The number of distinct icons that can be made is the number of ways to split 7 halos amongst ( 7 - x ) saints times the number of ways to choose x saints of 7 saints to NOT have halos.

Let I(x) be the number of distinct icons

I(x) = [ 6!/( (6-x)!*x! ) ]*[ 7!/( x!*(7-x)! ]

From here ( using a spreadsheet ) check the values of x.

We see at x = 3 ( 3 saints without halos )

I ( 3 ) = [ 5*2*2 ]*[7*5] = 700

And we are done!

Another thing to note that the problem writers stressing that exactly "x" saints have halos ( "7-x" saints as I've defined x ) is important. If they allow the number of saints that have halos vary ( some icons may have 2,3,6 halos etc...) you can sum them up in a particular way to get exactly 700 icons as well.

@venda said
I approached it in a slightly different way:-
700 is always the key in these things(I know that from reading the paper every week!)
So the multiples of the number of combinations of saints v icons(7!/x!) multiplied by the possible ways of dividing the halos between the 7 saints as in the chicken problem(7!-1/x!-1))must equal 700
I discounted 1 and 7 (obviously).700 does not ...[text shortened]...
plugging 4 into the equations yields 35*20 which equals 700 so the answer is 4 saints(x) have halos

Something is wrong with the formulas you've written out, but those are the same results...so you 've probably just misrepresented them a bit.
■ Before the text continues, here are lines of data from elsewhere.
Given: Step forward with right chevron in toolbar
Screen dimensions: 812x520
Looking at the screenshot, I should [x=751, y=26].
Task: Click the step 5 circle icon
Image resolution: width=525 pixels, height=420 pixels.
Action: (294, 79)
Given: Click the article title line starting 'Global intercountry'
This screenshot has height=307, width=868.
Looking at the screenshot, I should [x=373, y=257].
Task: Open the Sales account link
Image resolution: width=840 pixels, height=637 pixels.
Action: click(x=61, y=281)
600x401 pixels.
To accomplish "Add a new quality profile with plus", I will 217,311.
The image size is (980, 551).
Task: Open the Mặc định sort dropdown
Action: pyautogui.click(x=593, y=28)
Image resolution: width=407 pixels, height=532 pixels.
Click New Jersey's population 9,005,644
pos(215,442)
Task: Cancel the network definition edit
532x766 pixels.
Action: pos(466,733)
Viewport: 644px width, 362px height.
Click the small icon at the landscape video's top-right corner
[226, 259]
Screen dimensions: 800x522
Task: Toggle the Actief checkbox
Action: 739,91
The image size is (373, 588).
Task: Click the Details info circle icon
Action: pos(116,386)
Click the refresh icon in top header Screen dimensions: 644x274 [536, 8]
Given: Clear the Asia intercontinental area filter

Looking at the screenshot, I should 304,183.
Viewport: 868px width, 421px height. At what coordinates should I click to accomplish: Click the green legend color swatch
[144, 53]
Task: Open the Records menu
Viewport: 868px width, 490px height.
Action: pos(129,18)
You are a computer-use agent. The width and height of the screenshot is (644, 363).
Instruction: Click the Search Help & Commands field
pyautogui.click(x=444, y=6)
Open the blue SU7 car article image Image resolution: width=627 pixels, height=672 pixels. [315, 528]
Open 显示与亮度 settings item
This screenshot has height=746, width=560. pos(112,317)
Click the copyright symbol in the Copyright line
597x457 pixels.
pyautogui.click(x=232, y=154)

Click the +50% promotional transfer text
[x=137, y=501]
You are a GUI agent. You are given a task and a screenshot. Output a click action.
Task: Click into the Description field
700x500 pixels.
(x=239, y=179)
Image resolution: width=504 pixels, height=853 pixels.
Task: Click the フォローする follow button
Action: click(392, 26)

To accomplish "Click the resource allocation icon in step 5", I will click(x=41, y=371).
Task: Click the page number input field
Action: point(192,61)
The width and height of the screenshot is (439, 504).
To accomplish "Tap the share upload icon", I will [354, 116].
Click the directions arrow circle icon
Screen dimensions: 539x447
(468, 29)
Also, ours are basically the same method. Good solve!

@joe-shmo said
Back to the Bezique problem.

The probability of holding double Bezique as I understand it ( 2, Q, S+ 2, J, D ) after drawing 32 cards ( half of the deck - your opponent drawing the other half ) is:

C ( 32,4 )*C( 4,2)*2*2/( 64*63*62*61 ) = 35960*6*2*2/( 64*63*62*61 ) ≈ 6/100

Thanks for all your input my friend.
I'll keep looking at the Times puzzles to see if anything interesting comes up.